ここに来てからそのように思うことは無いが私と彼は主従関係にある。

彼が行こうと言うのであれば、やはり行くべきだろうと私は思った。

私は彼に言葉を返した。


「うーんそうですね、分かりました。それではご迷惑で無いならご一緒させてください。」


私の答えに彼は嬉しそうにうなずいていた。

なぜかはよく分からないが、彼が嬉しそうだと、私も嬉しい気がする。

そして、さっきまで感じていた頭痛が、少しだけましになっている気がした。


「それじゃあ決まりだね。明日の夕方5時頃にリリーさんのお店の前で待ち合わせしよう。」

「はい。」


そして、その後はいつも通りに時間が過ぎて行き、一日が終わった。

次の日の朝私はいつもよりも早起きをしていた。

理由は、あの悪夢のせいだった。

眠るたびにあの悪夢を見てしまいその度に目が覚めてしまい、ゆっくりと眠ることができなかった。

そのためか、昨日よりも頭痛と倦怠感が悪化しているように感じた。

でも、体が少しだるい程度で、家政婦の仕事を休もうとは思わなかった。

それに、夕方は、彼とレストランで食事をすることになっている。

いつもよりも仕事量は減っている。

だから、私は気にせずいつもの様に過ごしていた。

しかし、太陽が少し傾き始めた頃、私が部屋を掃除していると、突然部屋が回り始め、気持ち悪くなりその場に倒れ込み動けなくなった。

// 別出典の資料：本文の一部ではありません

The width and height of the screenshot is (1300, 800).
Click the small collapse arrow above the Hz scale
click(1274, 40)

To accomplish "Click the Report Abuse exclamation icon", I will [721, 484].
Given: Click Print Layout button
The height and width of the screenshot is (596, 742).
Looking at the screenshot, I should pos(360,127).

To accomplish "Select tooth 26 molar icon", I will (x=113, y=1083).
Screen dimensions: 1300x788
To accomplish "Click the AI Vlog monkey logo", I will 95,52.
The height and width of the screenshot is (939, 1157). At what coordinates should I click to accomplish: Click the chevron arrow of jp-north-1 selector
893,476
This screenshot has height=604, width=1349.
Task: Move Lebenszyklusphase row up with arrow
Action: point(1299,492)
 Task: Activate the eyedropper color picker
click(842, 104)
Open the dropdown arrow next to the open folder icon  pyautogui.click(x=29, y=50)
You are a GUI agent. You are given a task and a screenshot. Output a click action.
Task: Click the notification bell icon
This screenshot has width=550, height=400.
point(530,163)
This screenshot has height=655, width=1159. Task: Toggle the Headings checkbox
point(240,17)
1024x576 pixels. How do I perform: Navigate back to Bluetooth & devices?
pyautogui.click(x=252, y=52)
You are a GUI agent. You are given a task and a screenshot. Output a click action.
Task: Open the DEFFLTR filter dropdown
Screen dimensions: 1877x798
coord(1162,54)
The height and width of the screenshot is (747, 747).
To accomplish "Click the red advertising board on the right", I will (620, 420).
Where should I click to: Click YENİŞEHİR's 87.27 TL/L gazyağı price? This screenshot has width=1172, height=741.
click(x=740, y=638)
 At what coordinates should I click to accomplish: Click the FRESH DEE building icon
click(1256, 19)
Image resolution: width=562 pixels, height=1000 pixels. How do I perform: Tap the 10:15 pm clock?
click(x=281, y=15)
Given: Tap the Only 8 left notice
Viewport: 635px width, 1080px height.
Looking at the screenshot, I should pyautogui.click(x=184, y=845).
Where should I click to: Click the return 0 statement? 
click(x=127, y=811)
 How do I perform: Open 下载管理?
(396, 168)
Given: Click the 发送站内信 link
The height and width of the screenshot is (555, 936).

しかも、何とも言えない不快な音が頭の中で鳴り響き、頭が割れそうに痛かった。


(私、死ぬのかな。)


無意識そうに考えていた。

元々死ぬつもりだったし特に恐怖は感じていなかった。

むしろ、お父さんやお母さんに会えるかもしれないという、喜びの気持ちが強かった。

彼にきちんと恩を返せなかったことと、この場所で自分が死ぬことにより、また彼に迷惑をかけてしまうと思うと、それだけは心残りだが、もう自分ではどうすることもできなかった。


「レオさん、最後まで迷惑しかかけられなくてごめんなさい。」


私はそう呟き、ゆっくりと意識を手放した。